Da La casa a Midsommar, da Silent Hill ad Halloween, fino ad arrivare al curioso paradosso dei villain che parlano dialetto calabrese stretto, le molte citazioni non appesantiscono il film, ma in un certo qual modo lo rendono un po’ troppo “pensato”. Geniali sono però gli ultimi minuti, con la soggettiva di un computer in cui un utente dal volto nascosto, dopo essere passato per una chat di amanti degli snuff movie, entra su “Bloodflix” a vedere lo stesso film, per poi interrompere e andare a tavola chiamato da suo figlio.

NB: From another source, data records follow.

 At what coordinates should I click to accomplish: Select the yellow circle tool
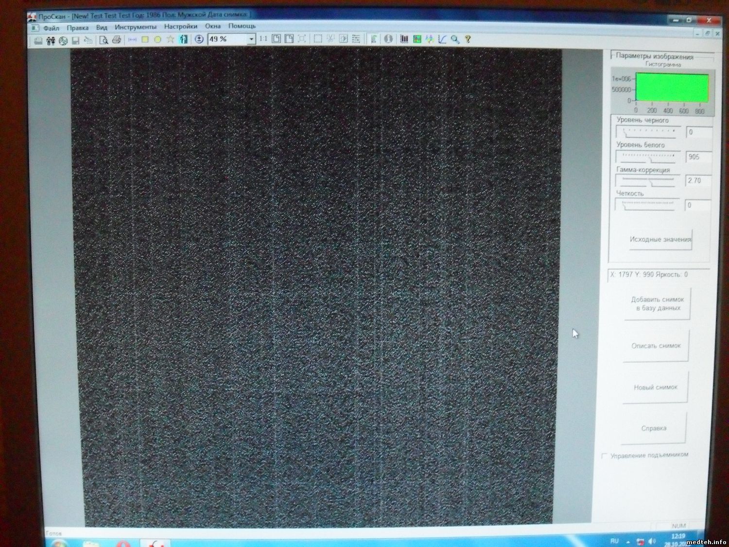[x=157, y=39]

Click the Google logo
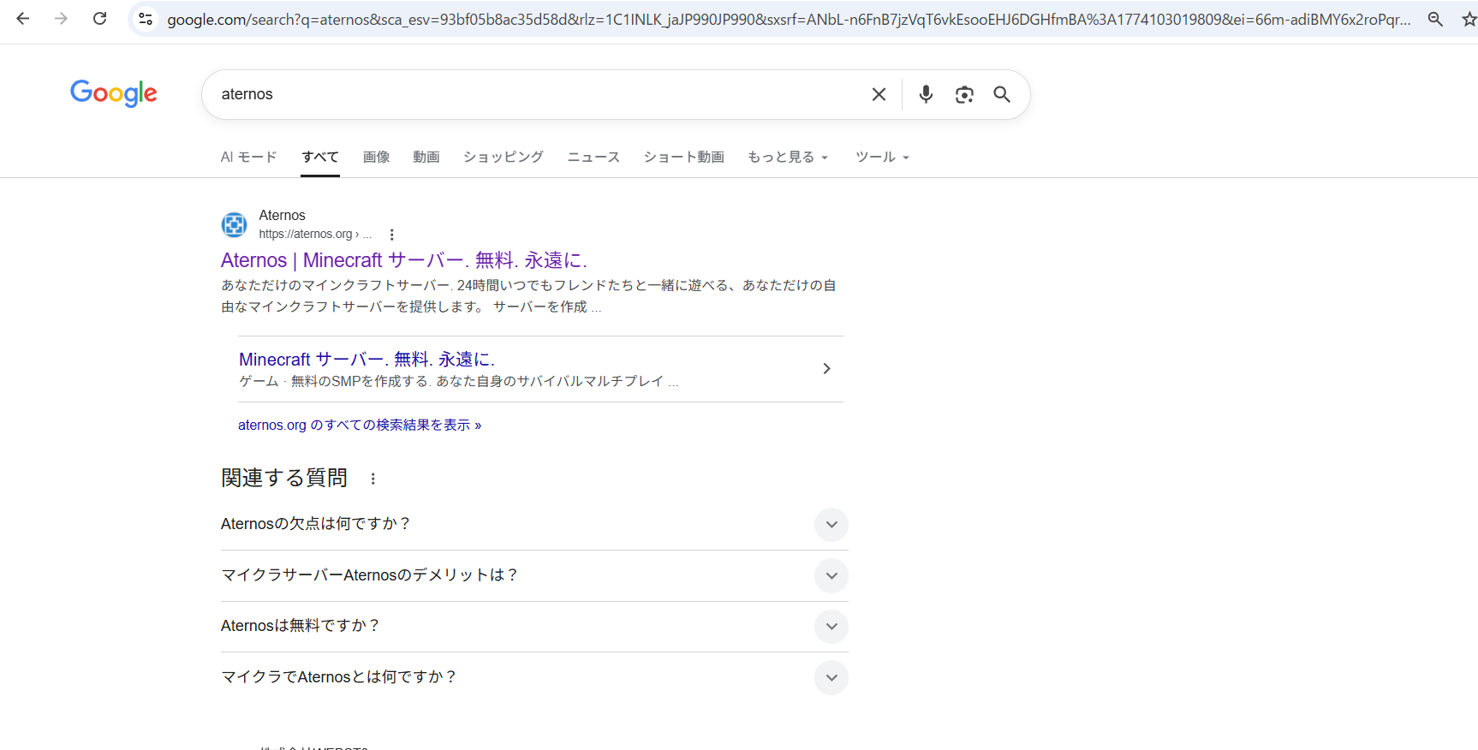coord(114,93)
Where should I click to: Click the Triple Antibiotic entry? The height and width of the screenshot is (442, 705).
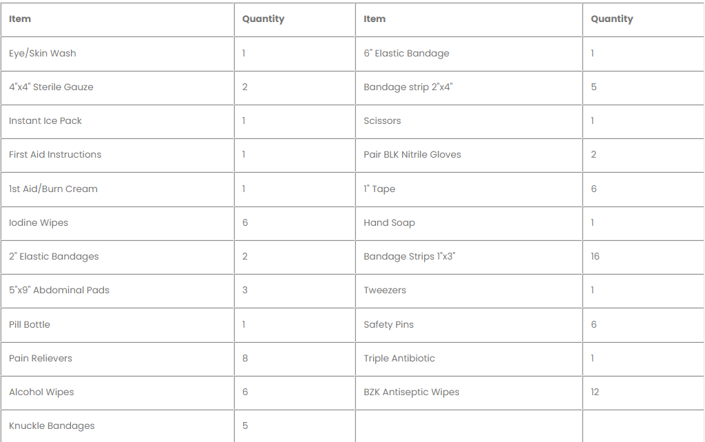399,358
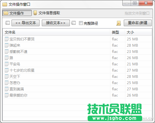Click the file icon for 最亲爱的你
The height and width of the screenshot is (123, 155).
[7, 95]
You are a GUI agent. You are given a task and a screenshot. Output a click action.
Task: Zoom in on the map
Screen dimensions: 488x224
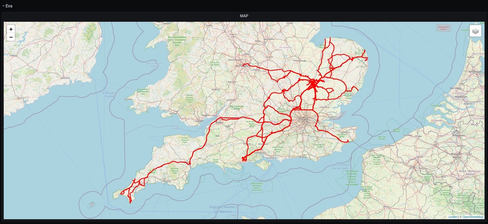coord(11,29)
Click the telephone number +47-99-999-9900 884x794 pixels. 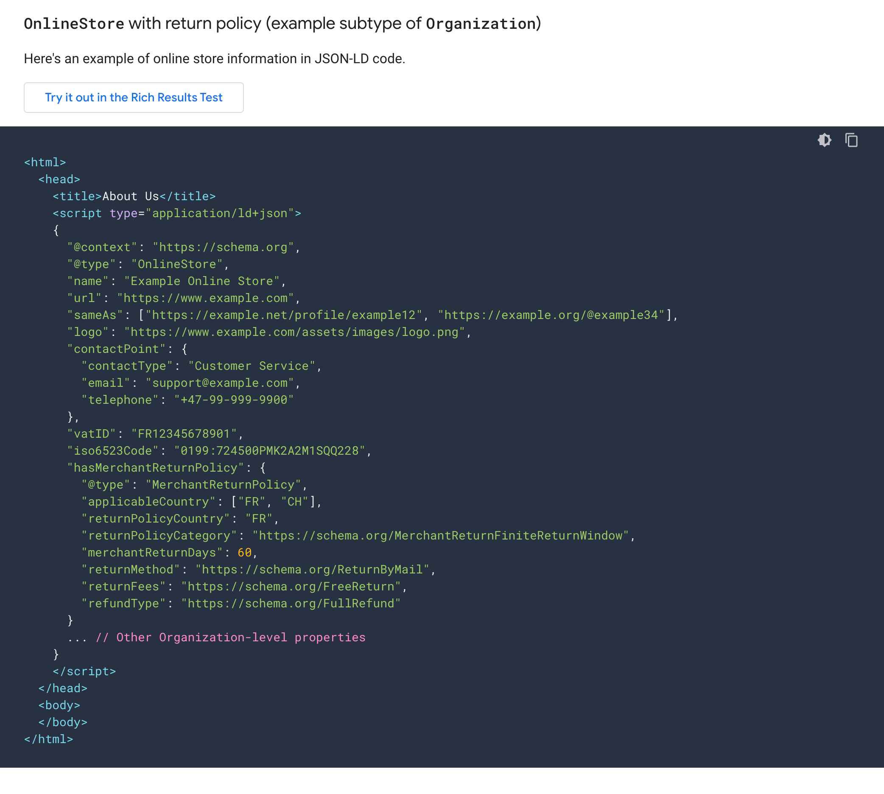click(233, 400)
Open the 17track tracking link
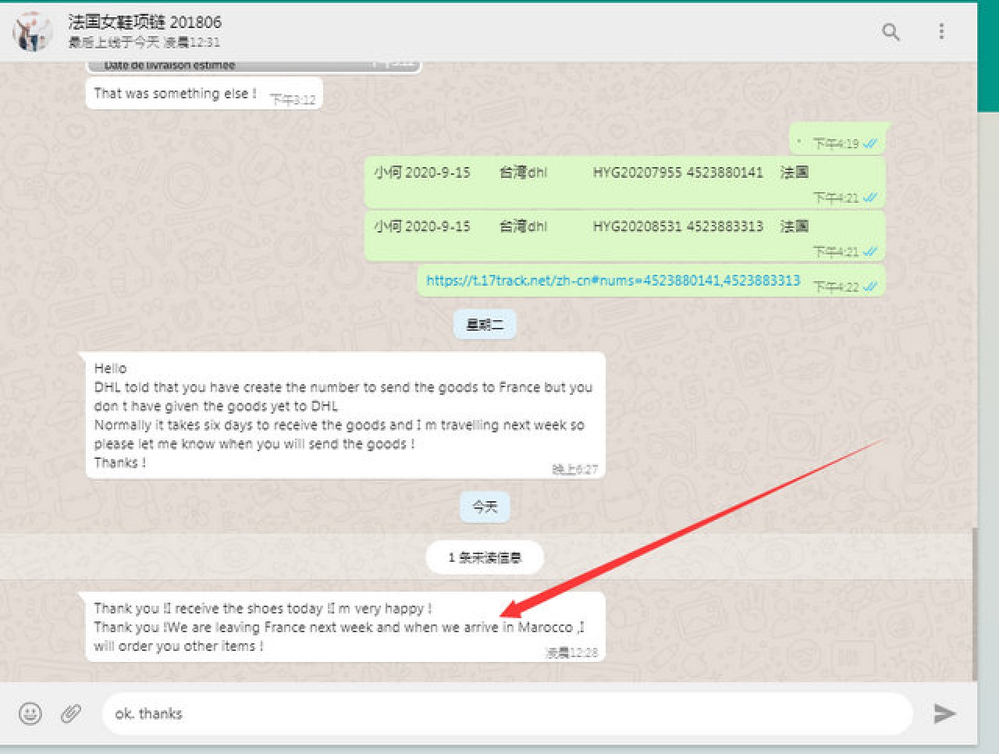Viewport: 999px width, 754px height. point(613,280)
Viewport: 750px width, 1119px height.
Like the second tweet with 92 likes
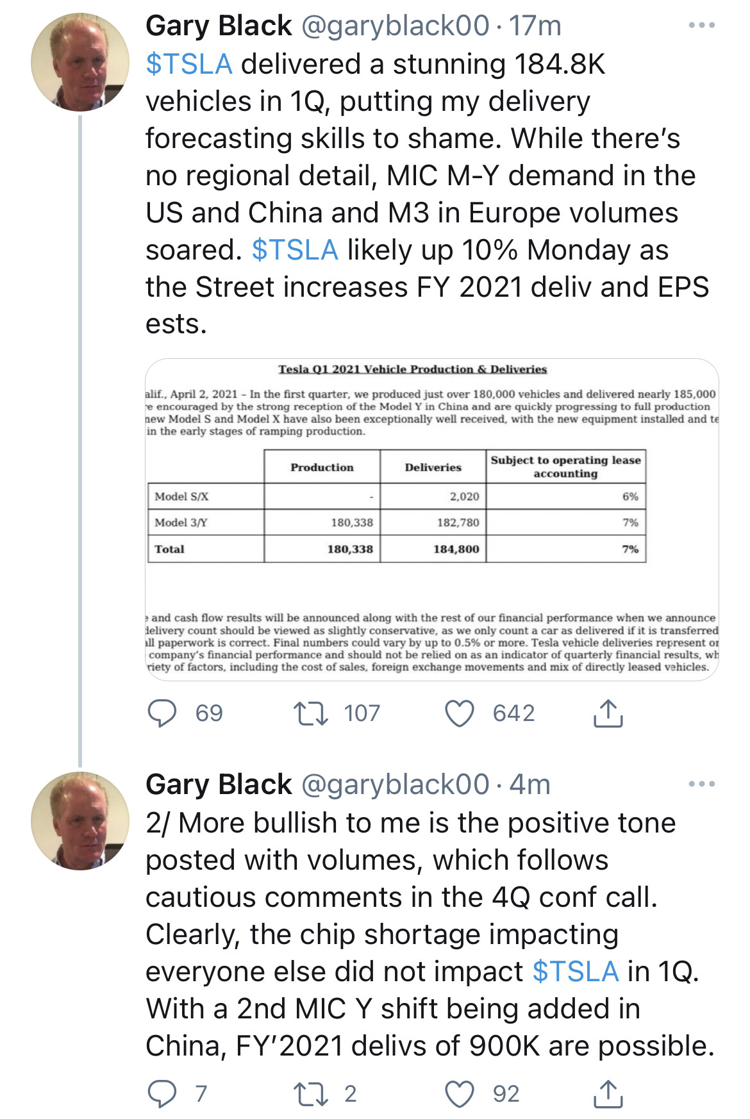point(460,1094)
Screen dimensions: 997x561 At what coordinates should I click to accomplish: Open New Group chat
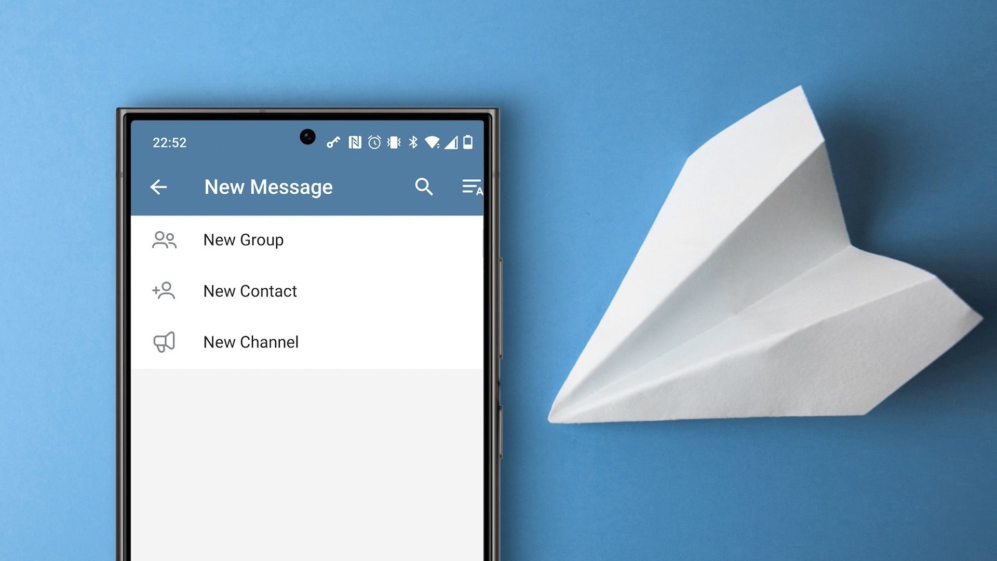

Come hanno dichiarato gli stessi due registi, i veri temi di fondo di A Classic Horror Story sono “la pornografia del dolore” e “la spettacolarizzazione della morte”. Questa è un po’ una messa in questione dell’horror stesso, a ben vedere, dopo che per tutto il film ci sono stati mostrati sangue e violenza, e anche questo è un punto interessante. La sensazione che “in Italia non si possa fare horror” e la voglia di riscattare e ribaltare questo stereotipo avvolge il film fino alle battute dei suoi protagonisti, in particolare in certi discorsi di Fabrizio, il sedicente “aspirante regista” interpretato da Francesco Russo: A Classic Horror Story almeno in parte sa dimostrare su un piano pratico quanto i registi italiani possano dare, come accadeva negli anni sessanta e settanta, all’horror e al cinema di genere in tutte le sue declinazioni.

Ciò non toglie che il film al tempo stesso dimostri quanto è difficile creare qualcosa di innovativo, che non sia solo “meta-innovativo”, all’interno di uno dei generi più prolifici della storia del cinema, e quanto certe eredità del secondo Novecento filmico siano quasi impossibili da bypassare e ignorare.

Will Merrick
Will Merrick (Credits: Loris T. Zambelli/Netflix)

Sintesi

Decisamente citazionista nei confronti dei capisaldi del passato, A Classic Horror Story è un'opera equilibrata, in parte cinefila e in parte decostruzionista nei confronti del genere, che mettere in discussione l'horror stesso tra pornografia del dolore e spettacolarizzazione della morte.